Die Beklagte lehnte den Antrag durch Bescheid vom 22.10.2007 ab mit der Begründung, Hüftschutzhosen seien keine Hilfsmittel im Sinne des Sozialgesetzbuches. Die vorbeugende Wirkung der Hüftschutzhosen sei zu wenig auf eine konkrete drohende Behinderung ausgerichtet.
Dagegen legte der Kläger am 30.10.2007 Widerspruch ein. Trotz Rollator traue er sich kaum aus der Wohnung, da es regelmäßig zu Stürzen komme, und zwar auch mit dem Rollator; dabei falle er regelmäßig auf die Hüfte und den Kopf; die Nutzung von Hüftprotektoren würde ihm ein Stück Sicherheit geben, Schmerzen und Blutergüsse verhindern und ihm ein etwas normaleres Leben ermöglichen.
Die Beklagte wies den Widerspruch durch Widerspruchsbescheid vom 11.12.2007, zur Post gegeben am 14.12. 2007, zurück. Sie vertrat die Auffassung, weder gleiche eine Hüftschutzhose eine Behinderung aus, noch sei sie erforderlich, um den Erfolg einer Krankenbehandlung zu sichern; sie diene lediglich der Prophylaxe bezüglich einer Fraktur, falls ein Sturz erfolgen sollte. Der Hüftschutz habe daher keine Hilfsmitteleigenschaft. Im Übrigen lägen Stellungnahmen des Medizinischen Dienstes der Krankenversicherung (MDK) vor, die bestätigten, dass der therapeutische und protektive Nutzen bisher nicht belegt sei.

## Pflichtaufgaben
a) An welchem Tag legte der Kläger laut Ausgangstext Widerspruch ein?
b) Schreiben Sie den Ausgangstext zwischen „Die Beklagte wies“ und „nicht belegt sei.“ einschließlich dieser Wörter wörtlich ab.

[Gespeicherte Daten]
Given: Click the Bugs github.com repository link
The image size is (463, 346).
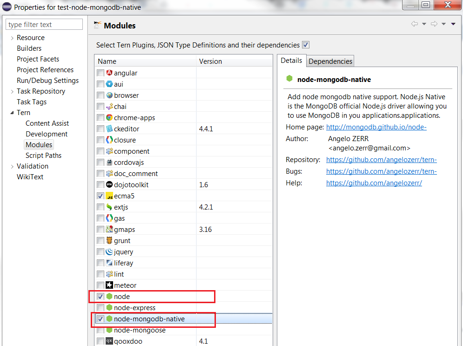Looking at the screenshot, I should coord(381,171).
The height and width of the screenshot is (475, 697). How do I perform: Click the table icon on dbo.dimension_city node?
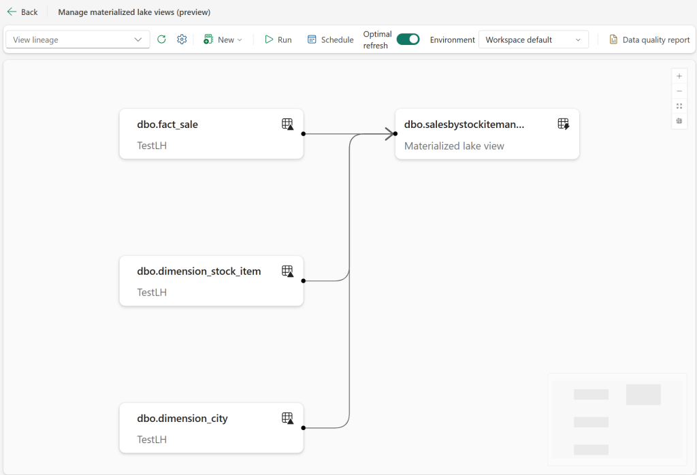(x=287, y=418)
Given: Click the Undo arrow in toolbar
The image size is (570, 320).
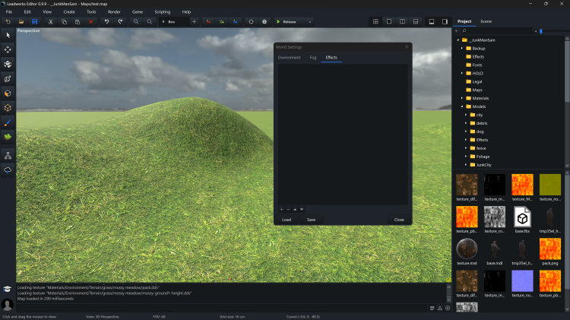Looking at the screenshot, I should [x=107, y=22].
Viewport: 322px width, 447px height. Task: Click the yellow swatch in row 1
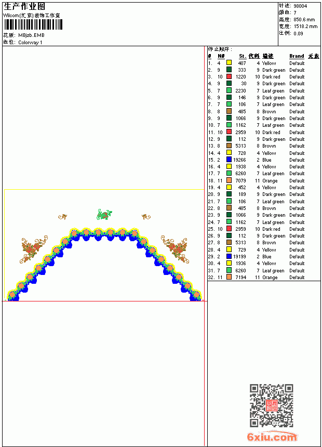pos(229,63)
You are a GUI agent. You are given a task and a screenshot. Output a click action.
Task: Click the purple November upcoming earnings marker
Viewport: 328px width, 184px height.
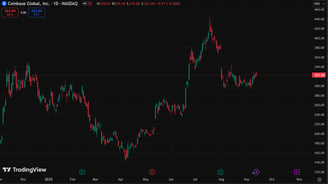[x=297, y=172]
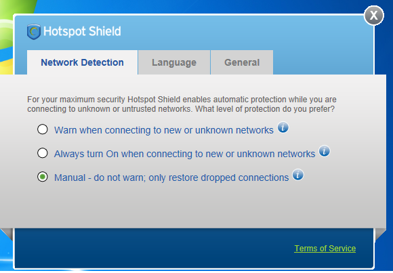This screenshot has height=273, width=393.
Task: Click the Hotspot Shield title text
Action: pyautogui.click(x=82, y=32)
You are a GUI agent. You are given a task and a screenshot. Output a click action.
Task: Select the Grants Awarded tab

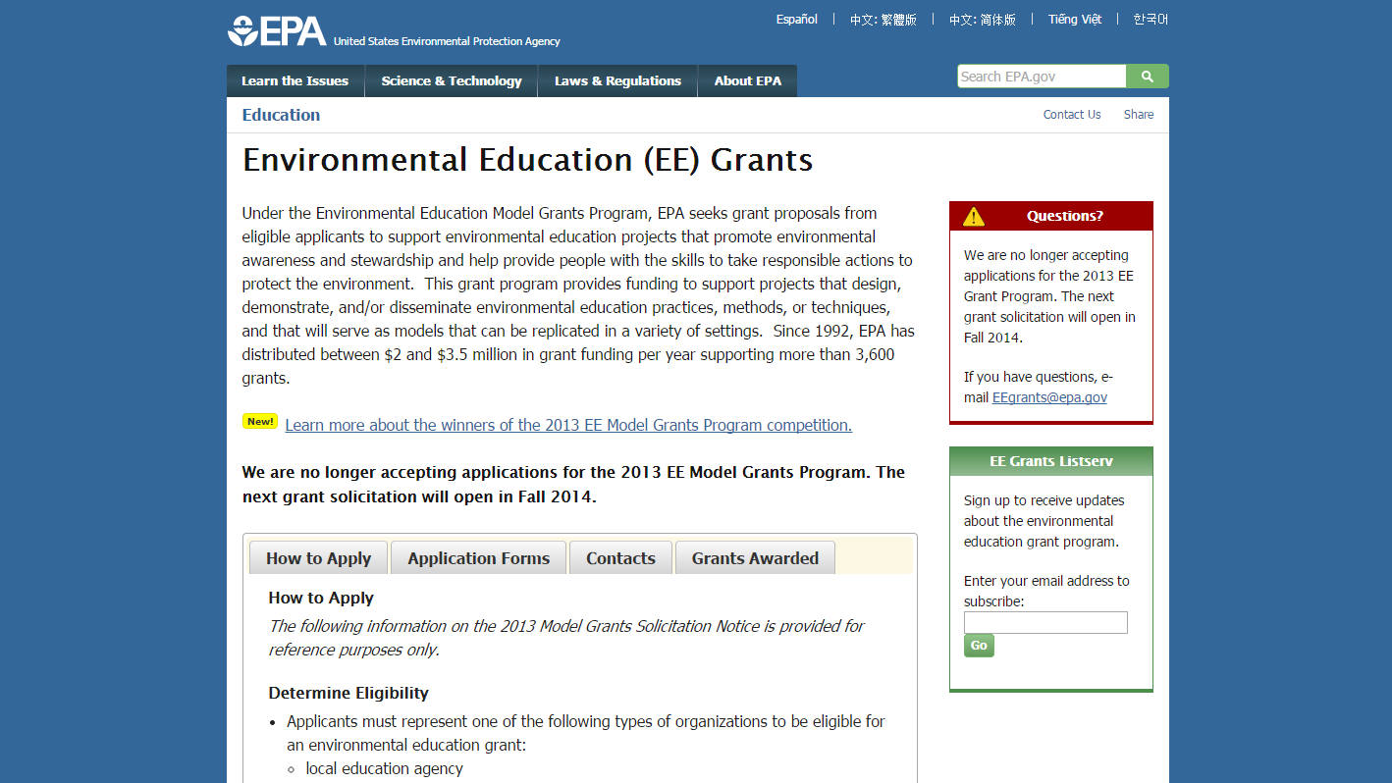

## Lösungen je Eintrag
a) Am 30.10.2007.

b)
Die Beklagte wies den Widerspruch durch Widerspruchsbescheid vom 11.12.2007, zur Post gegeben am 14.12. 2007, zurück. Sie vertrat die Auffassung, weder gleiche eine Hüftschutzhose eine Behinderung aus, noch sei sie erforderlich, um den Erfolg einer Krankenbehandlung zu sichern; sie diene lediglich der Prophylaxe bezüglich einer Fraktur, falls ein Sturz erfolgen sollte. Der Hüftschutz habe daher keine Hilfsmitteleigenschaft. Im Übrigen lägen Stellungnahmen des Medizinischen Dienstes der Krankenversicherung (MDK) vor, die bestätigten, dass der therapeutische und protektive Nutzen bisher nicht belegt sei.